[DATASET EXTRACT Boundary: Start]

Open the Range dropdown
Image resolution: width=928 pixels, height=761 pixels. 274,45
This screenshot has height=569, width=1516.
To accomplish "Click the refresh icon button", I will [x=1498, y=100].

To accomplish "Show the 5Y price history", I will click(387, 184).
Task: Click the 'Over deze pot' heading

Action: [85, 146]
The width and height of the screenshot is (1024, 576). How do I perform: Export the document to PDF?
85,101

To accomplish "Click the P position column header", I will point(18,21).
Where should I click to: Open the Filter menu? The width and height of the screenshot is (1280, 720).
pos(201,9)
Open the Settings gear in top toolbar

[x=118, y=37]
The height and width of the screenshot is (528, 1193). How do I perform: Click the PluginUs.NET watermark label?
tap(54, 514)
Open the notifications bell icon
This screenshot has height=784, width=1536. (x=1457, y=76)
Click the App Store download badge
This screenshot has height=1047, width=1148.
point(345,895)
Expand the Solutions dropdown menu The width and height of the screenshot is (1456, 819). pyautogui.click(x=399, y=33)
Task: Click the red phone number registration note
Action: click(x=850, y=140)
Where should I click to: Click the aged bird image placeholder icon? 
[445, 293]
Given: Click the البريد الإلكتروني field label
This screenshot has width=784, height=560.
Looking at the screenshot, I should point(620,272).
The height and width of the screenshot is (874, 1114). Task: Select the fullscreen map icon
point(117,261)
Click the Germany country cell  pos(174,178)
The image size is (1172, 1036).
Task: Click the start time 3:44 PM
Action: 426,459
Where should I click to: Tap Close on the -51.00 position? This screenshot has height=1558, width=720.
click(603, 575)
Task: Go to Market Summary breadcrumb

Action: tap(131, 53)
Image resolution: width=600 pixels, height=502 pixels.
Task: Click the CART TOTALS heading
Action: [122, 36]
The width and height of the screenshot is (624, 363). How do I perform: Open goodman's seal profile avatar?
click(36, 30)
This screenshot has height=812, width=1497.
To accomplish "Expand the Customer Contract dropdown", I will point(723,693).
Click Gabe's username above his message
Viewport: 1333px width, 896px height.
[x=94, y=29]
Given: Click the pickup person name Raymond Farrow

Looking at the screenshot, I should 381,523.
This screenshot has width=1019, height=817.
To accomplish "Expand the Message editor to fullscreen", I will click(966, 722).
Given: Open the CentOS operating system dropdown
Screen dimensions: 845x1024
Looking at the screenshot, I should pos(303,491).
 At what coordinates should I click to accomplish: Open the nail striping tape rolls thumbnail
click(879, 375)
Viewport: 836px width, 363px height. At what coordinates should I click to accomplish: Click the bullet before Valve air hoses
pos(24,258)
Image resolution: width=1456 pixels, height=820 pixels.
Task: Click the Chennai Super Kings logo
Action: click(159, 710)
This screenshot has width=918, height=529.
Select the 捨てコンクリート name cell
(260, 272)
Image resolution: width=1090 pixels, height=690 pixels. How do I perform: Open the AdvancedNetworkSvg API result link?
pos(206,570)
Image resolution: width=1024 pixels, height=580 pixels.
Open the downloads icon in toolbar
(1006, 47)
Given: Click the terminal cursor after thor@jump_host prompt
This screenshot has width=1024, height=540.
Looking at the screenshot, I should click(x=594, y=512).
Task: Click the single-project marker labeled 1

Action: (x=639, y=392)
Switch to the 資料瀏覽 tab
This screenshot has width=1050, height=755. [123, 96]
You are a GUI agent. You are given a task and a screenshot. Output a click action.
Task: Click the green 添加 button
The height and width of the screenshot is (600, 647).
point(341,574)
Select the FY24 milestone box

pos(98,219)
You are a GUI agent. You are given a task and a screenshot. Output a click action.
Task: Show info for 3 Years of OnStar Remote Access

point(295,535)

[DATASET EXTRACT Boundary: End]

Starting at the line that contains "Select the FY24 milestone box", transcribe every line through the last line of the entries above, exactly, and nothing else.

=== ANSWER TO THE EXERCISE ===
Select the FY24 milestone box

pos(98,219)
You are a GUI agent. You are given a task and a screenshot. Output a click action.
Task: Show info for 3 Years of OnStar Remote Access

point(295,535)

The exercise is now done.